Beginning in verse 16, the prophet used the devastation by the locusts to foreshadow what would take place in the future Day of the Lord.

a. The Day of the Lord would be a time of horrible suffering. Joel vividly described four areas:

1) People would suffer due to famine because their food supply would be cut off before their very eyes (v. 16a).

2) People would suffer because all joyful worship would be cut off. When God’s terrifying judgment came, there would be no rejoicing or praise coming from the house of God.

3) People would suffer because all storage and grain facilities throughout the nation would be empty and ruined when the Day of the Lord came (v. 17). The economy would collapse and businesses would shut down if there were no products to buy or sell, no money to purchase anything, and people’s sole objective was to survive from one day to the next.

4) Livestock would suffer because there would be nothing for them to eat. Cattle and sheep would groan from lack of pasture to graze on (v. 18).

b. The Day of the Lord would be a day when true believers cried out to the Lord for help (v. 19). This was exactly what the prophet Joel did. He realized the people’s desperate situation and their dire need to repent and turn back to the Lord. Therefore, he cried out to the Lord for help. He cried out for God to have mercy upon the people and their nation. Joel stood in the gap between the Lord and the people, stood as a dynamic example of intercessory prayer. This prophet was a true prayer warrior—one who passionately interceded for others.

c. The Day of the Lord would be a day when wild animals would cry out to God for relief and help (v. 20). When God’s judgment falls upon a nation, even the animals are affected. In this case, Scripture says the beasts would long for water and pasture. God’s judgment would dry up the streams and the ground itself, allowing fire to more easily ignite and burn up the vegetation that provides food for the wild animals.

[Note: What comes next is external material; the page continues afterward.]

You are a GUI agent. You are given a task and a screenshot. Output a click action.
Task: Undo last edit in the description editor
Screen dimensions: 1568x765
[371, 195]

Thought 1. The lesson for us to see is the certainty of the Day of the Lord, the coming day of God’s terrifying judgment. Just when the climactic day will begin on earth is not known. No person knows the day or hour when Christ will return to earth to execute judgment. But the day of judgment is near for every one of us. All of us will one day leave this earth and stand before the Lord to hear His verdict upon our lives. If we have truly placed our faith in Christ and are obeying His Holy Word and commandments, the Lord will accept us. But if we have rebelled against the Lord—rejecting, cursing, and denying Him—we will suffer the judgment of God. The Lord will take vengeance upon all who rebel against Him, all who curse, deny, and reject Him. Listen to what God says about the terrifying judgment to come:

“For what shall it profit a man, if he shall gain the whole world, and lose his own soul? Or what shall a man give in exchange for his soul? Whosoever therefore shall be ashamed of me and of my words in this adulterous and sinful generation; of him also shall the Son of man be ashamed, when he cometh in the glory of his Father with the holy angels” (Mk. 8:36-38).

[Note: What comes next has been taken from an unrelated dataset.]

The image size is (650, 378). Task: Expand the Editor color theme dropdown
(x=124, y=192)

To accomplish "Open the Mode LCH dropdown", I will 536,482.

“And to you who are troubled rest with us, when the Lord Jesus shall be revealed from heaven with his mighty angels, In flaming fire taking vengeance on them that know not God, and that obey not the gospel of our Lord Jesus Christ: Who shall be punished with everlasting destruction from the presence of the Lord, and from the glory of his power” (2 Th. 1:7-9).

“And as it is appointed unto men once to die, but after this the judgment” (Heb. 9:27).

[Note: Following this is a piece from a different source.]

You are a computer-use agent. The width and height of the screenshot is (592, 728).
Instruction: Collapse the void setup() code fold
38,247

“The Lord knoweth how to deliver the godly out of temptations, and to reserve the unjust unto the day of judgment to be punished” (2 Pe. 2:9).

“And Enoch also, the seventh from Adam, prophesied of these, saying, Behold, the Lord cometh with ten thousands of his saints, To execute judgment upon all, and to convince all that are ungodly among them of all their ungodly deeds which they have ungodly committed, and of all their hard speeches which ungodly sinners have spoken against him” (Jude 14-15).

“Behold, he cometh with clouds; and every eye shall see him, and they also which pierced him: and all kindreds of the earth shall wail because of him. Even so, Amen” (Rev. 1:7).